Digoxin may not improve prognosis in AF
Digoxin may not improve prognosis in AF: A study published in Circulation  evaluated the use of various rate control modalities in atrial fibrillation. They evaluated the risk of mortality in a population based study of about 270 thousand patients. In this study, about 44 thousand received beta blockers while over 18 thousand received calcium channel blockers and about 39 thousand received digoxin. No rate reducing agents were received by about 169 thousand patients, which incidentally constituted the majority of this study population.

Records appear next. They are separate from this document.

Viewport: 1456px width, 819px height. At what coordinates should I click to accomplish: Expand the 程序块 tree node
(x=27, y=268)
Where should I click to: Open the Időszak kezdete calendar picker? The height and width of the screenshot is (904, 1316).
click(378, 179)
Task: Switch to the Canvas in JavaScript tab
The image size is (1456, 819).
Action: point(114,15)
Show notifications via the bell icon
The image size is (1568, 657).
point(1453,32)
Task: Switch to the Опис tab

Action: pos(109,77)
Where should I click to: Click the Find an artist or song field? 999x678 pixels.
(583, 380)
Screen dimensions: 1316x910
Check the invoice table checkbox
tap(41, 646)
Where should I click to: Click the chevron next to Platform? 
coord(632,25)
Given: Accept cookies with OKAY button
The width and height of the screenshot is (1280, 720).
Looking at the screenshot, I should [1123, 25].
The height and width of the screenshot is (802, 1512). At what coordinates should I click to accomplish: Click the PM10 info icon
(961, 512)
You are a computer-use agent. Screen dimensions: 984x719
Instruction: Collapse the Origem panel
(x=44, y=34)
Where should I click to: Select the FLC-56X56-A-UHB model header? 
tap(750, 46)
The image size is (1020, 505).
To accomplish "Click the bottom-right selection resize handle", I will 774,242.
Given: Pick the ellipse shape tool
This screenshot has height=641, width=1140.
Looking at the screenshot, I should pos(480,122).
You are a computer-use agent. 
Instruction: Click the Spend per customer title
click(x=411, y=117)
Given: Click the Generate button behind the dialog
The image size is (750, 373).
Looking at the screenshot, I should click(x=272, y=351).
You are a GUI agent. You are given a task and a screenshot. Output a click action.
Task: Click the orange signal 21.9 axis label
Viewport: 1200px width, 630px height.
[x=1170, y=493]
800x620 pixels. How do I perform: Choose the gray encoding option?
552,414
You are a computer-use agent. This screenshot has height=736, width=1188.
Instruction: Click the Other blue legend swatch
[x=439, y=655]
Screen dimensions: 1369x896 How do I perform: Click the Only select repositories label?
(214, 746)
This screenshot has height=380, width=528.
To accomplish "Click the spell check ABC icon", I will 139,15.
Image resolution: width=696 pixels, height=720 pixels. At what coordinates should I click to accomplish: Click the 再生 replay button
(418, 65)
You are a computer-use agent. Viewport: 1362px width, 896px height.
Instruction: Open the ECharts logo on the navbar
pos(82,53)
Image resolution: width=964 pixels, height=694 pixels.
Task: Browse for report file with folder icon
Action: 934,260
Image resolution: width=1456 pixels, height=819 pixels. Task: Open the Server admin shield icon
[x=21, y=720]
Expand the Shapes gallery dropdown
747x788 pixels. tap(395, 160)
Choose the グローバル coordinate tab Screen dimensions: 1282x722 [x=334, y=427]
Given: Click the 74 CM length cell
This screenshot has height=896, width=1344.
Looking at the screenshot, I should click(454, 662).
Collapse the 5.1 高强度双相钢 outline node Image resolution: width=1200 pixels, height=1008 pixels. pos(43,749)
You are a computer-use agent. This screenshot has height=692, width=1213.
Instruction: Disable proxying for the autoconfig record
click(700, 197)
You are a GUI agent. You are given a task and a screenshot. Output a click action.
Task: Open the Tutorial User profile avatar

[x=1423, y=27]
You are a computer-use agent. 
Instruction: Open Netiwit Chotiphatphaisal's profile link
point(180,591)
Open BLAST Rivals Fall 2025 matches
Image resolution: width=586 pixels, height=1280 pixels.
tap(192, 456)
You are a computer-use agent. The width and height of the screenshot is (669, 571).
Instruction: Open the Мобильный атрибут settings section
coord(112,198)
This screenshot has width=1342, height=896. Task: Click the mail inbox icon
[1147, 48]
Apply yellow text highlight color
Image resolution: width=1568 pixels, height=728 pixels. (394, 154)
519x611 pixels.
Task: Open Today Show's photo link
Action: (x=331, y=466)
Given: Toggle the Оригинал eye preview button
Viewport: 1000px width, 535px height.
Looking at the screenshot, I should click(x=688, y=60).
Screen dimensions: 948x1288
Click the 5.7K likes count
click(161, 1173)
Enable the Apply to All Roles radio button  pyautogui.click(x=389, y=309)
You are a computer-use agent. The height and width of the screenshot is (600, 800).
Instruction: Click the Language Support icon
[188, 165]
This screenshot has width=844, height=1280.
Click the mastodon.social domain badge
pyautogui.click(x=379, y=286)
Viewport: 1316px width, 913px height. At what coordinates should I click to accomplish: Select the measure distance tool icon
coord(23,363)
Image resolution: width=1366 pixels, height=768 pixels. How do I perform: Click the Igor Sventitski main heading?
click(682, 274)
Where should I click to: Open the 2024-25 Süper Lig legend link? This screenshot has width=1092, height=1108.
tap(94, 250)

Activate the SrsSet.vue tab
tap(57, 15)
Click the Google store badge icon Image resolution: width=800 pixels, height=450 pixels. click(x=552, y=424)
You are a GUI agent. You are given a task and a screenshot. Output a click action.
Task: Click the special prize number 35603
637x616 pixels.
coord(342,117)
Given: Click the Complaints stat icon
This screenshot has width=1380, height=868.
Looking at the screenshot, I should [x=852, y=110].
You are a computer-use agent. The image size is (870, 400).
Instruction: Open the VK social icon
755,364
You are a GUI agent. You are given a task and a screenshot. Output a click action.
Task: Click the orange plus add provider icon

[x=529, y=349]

Use of beta blockers (adjusted hazard ratio=0.76; 95% confidence interval=0.74-0.78) and calcium channel blockers (adjusted hazard ratio=0.93; 95% confidence interval=0.90-0.96) were found to confer a lower risk of mortality compared to no treatment while use of digoxin was associated with a poor prognosis (adjusted hazard ratio of 1.12; 95% confidence interval=1.10-1.14). Authors while calling for a prospective study endorsed the current guideline recommendation to use beta blockers and calcium channel blockers for rate control in atrial fibrillation.
- Chao TF, Liu CJ, Tuan TC, Chen SJ, Wang KL, Lin YJ, Chang SL, Lo LW, Hu YF, Chen TJ, Chiang CE, Chen SA. Rate-Control Treatment and Mortality in Atrial Fibrillation. Circulation. 2015; 132: 1595-1596.